À terme, le risque existe de ligues fermées, sur le modèle étasunien, et le lien entre les clubs les plus riches et le reste du monde sportif serait dans ce cas-là définitivement rompu.
Ce modèle, nous n’en voulons pas. Au-delà même de cet aspect financier, il y a aussi les enjeux éthiques. La transparence dans les transferts doit être considérablement améliorée, et les mécanismes de contrôle doivent être renforcés. On pourrait, par exemple, imaginer que tous les transferts passent par un compte de la ligue professionnelle : toutes les indemnités de mutation impliquant au moins un club français pourraient ainsi faire l’objet d’un contrôle. Sans assurer une transparence à 100 %, une telle mesure permettrait tout de même de l’améliorer considérablement.

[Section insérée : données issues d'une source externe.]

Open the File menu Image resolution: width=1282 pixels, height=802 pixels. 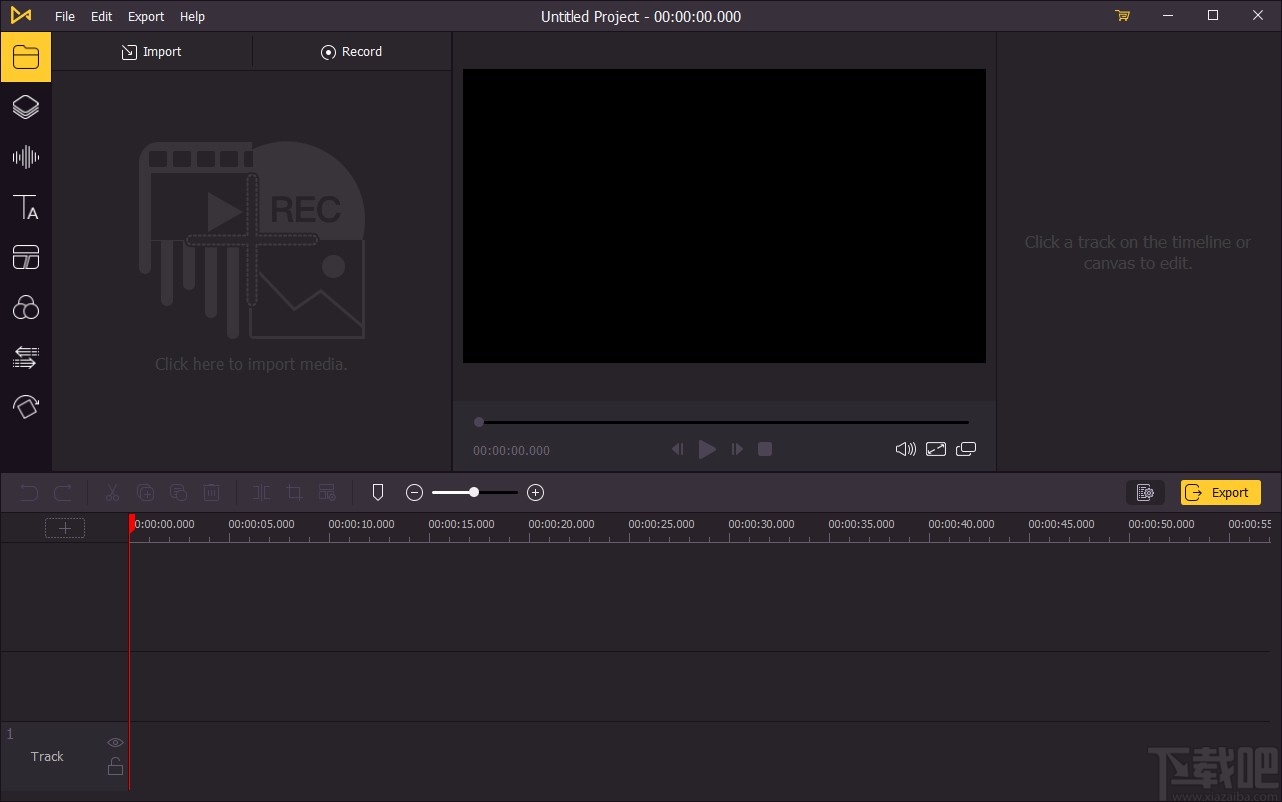(64, 16)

Enfin, nous proposons d’inscrire dans le code du sport l’interdiction de conclure des contrats de travail en France avec un sportif professionnel dont une partie des droits est détenue par une société tierce, notamment par des fonds de pension. Ce système, en effet, est inacceptable et contrevient aux règles éthiques. Le syndicat international des footballeurs professionnels dénonce la détention de droits économiques par un tiers comme une forme nouvelle d’esclavagisme. Si cette pratique est interdite en France, il faut aller plus loin et inscrire dans le code du sport l’interdiction, pour les clubs professionnels, de conclure des contrats avec des sportifs soumis à ces montages financiers.

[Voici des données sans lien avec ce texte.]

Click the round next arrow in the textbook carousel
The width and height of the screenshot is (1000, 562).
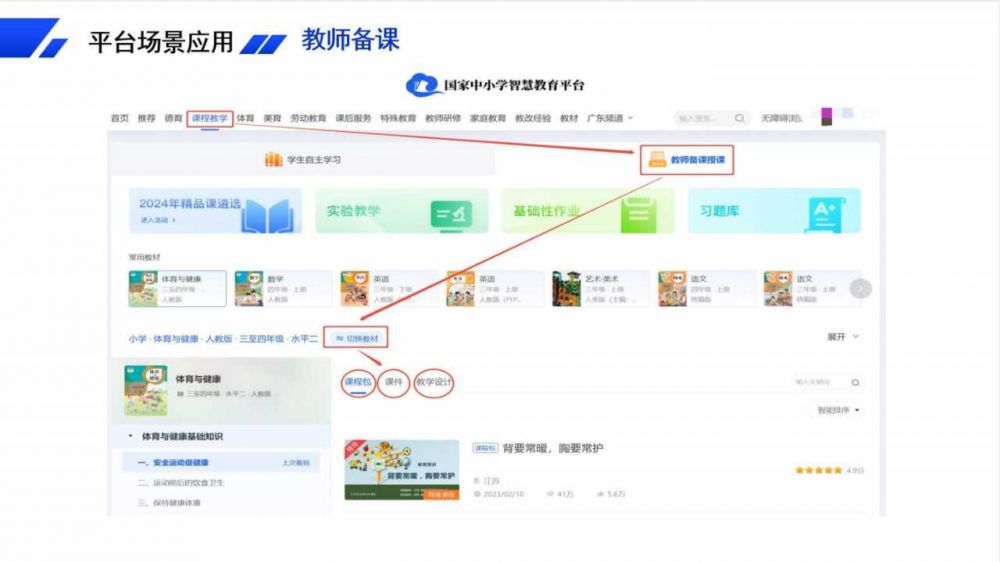tap(860, 288)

En conclusion, ce texte soulève un problème important et, même si la réponse proposée est lacunaire et sans doute trop imprécise pour répondre de manière efficace aux besoins de financement du sport amateur, d’une part, et de contrôle des masses financières du sport professionnel, d’autre part, elle a le mérite de mettre ces questions sur la table. Il nous revient donc de nous emparer de ces enjeux, en particulier de celui du financement du sport amateur par l’État et par la mutualisation des moyens dans le mouvement sportif national et international, et surtout de mener de véritables politiques publiques sportives, ambitieuses et ouvertes à toutes et tous.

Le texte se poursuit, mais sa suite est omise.